THE BLOG
06/21/2012 11:44 am ET Updated Aug 21, 2012

Umpires, the Affordable Care Act and the Rule of Law

The Court will soon issue its decision on the Affordable Care Act (ACA). No one knows what the Court is going to do (perhaps even the Court doesn't know yet). But, if law mattered to the Court, there would be no suspense.

There are three constitutional provisions relevant to the validity of the individual mandate section of the ACA. Article I, Section 8, gives Congress the power to regulate commerce among the states, and Article I also gives Congress the power to make all laws necessary and proper to carry out the functions of government. The other relevant provision, the Tenth Amendment, says that all powers not "delegated" to Congress are reserved to the states or to the people.

Health care represents roughly one-sixth of our nation's economy and we spend over two trillion dollars on health services and insurance. The ACA is a roughly 2000 page law that comprehensively (for better or worse) regulates this trillion dollar industry. There is no reasonable argument that the regulation of health care and health insurance is not a law regulating "commerce among the states."

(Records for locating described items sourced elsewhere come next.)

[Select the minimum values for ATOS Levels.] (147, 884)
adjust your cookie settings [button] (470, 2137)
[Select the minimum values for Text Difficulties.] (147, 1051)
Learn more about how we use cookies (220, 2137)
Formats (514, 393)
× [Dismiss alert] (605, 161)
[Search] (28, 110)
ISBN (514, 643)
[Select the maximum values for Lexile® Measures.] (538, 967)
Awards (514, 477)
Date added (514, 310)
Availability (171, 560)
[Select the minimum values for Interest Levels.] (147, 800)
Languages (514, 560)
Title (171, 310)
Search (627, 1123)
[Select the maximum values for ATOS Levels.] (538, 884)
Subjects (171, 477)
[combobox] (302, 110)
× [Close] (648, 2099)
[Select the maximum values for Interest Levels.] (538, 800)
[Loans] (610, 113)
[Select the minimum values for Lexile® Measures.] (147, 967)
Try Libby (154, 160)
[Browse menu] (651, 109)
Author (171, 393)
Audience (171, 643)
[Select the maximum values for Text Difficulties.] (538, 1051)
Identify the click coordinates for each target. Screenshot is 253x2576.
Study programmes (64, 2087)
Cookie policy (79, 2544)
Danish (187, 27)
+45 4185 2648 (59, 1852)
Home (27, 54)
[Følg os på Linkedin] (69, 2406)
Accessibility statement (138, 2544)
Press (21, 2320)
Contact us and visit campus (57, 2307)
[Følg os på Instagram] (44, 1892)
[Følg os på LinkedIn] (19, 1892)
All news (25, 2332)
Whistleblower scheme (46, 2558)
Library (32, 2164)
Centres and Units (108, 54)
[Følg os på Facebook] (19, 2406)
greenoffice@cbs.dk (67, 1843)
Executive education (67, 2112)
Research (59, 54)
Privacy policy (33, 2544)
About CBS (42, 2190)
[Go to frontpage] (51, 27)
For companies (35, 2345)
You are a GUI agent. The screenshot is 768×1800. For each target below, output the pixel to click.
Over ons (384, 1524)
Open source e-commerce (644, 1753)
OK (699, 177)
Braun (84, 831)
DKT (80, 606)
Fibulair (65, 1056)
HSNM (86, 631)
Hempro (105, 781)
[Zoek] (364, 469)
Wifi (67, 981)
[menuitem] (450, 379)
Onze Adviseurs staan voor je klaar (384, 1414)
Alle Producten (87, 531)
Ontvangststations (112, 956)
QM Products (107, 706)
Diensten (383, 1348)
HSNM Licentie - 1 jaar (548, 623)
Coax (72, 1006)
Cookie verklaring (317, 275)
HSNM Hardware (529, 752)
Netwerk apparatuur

Since the New Deal, the Congress has passed thousands of laws dealing with commerce and the Supreme Court has invalidated only two of them. One prohibited gun possession around schools and one created a civil remedy for gender related violence. In both cases, by 5-4 majorities, the Court said that neither gun possession nor domestic abuse were commercial activities. There can be no reasonable argument that health care and health insurance are not commercial activities.

There are three popular arguments supporting the invalidity of the individual mandate. First, some argue that the regulation of inactivity (or the decision not to buy a product), is beyond Congress' power. Second, some argue that if Congress can force Americans to buy a commercial product, then there will be no limit to Congress' powers, and that would violate the Tenth Amendment. Third, some argue that Congress has never before required Americans to buy a commercial product and thus it must not have the power to do so.

All three arguments are without merit if law matters. There is no provision in the Constitution, not one word, that suggests Congress cannot require people to but commercial products if doing so is part of a or reasonably related to a regulation of commerce among the states. There are many things Congress cannot do in the guise of regulating commerce: it cannot abridge speech, establish a religion, impose a cruel and unusual punishment, or authorize an unreasonable search or seizure. But, the Constitution is silent about mandates and therefore Congress can use them if doing so is reasonable related to one of its enumerated powers-like the commerce clause.

Second, the Tenth Amendment says nothing about commerce, mandates, inactivity, or the required purchase of commercial products. It does say that powers not delegated to Congress are reserved to the states or to the people. Because the text does not support the invalidity of the mandate, some argue that the Tenth Amendment stands for the principle that Congress does not have unlimited powers and allowing Congress to require the purchase of a commercial product gives it unlimited powers. This argument ignores numerous obvious limitations on Congress' power that would remain even if the mandate is upheld (it is mysterious why the government has done such a poor job explaining this).

The commerce clause would not allow Congress to require you to set a bed time for your children, jog three times a week, or play bridge with your neighbors. There are an infinite number of non-commercial activities Congress could not require or prohibit (including possessing guns around schools or providing a civil remedy for domestic abuse). Moreover, other constitutional provisions also limit Congress' commerce power such that regulations infringing speech or personal bodily integrity would not be permitted. Finally, even commercial laws have to be reasonably related to a legitimate governmental interest. This reasonableness requirement is the limit on almost all of Congress' powers and it forms the basis of most of constitutional law. There is no reason it should not apply to the mandate as well.

Perhaps the least persuasive of all the arguments against the mandate is that because Congress has never used one before, it can't now. There is no provision in the Constitution that says Congress can't exercise new powers that are reasonably related to its enumerated powers. There was a time when this country didn't have an Air Force, a Federal Trade Commission, or a Department of Homeland Security. In 1819, Chief Justice Marshall said that the Court should never forget that "it is a Constitution we are expounding." He meant that Congress must be able to use its powers broadly and flexibly as times change, as long as it has the enumerated power to do so. The regulation of health care is the regulation of commerce among the states.

During his confirmation hearings, Chief Justice Roberts said the following: "Judges and justices are servants of the law, not the other way around. Judges are like umpires. Umpires don't make the rules; they apply them."

The rules of law governing the constitutionality of the ACA are as clear as any case that has been litigated in the Supreme Court since the New Deal. Only by making up their own rules could the Justices not find that the regulation of a 2 trillion dollar industry through a comprehensive 2000-page law is not a regulation of commerce among the states. We will soon find out whether the Justices apply the rules of the Constitution or make up their own rules.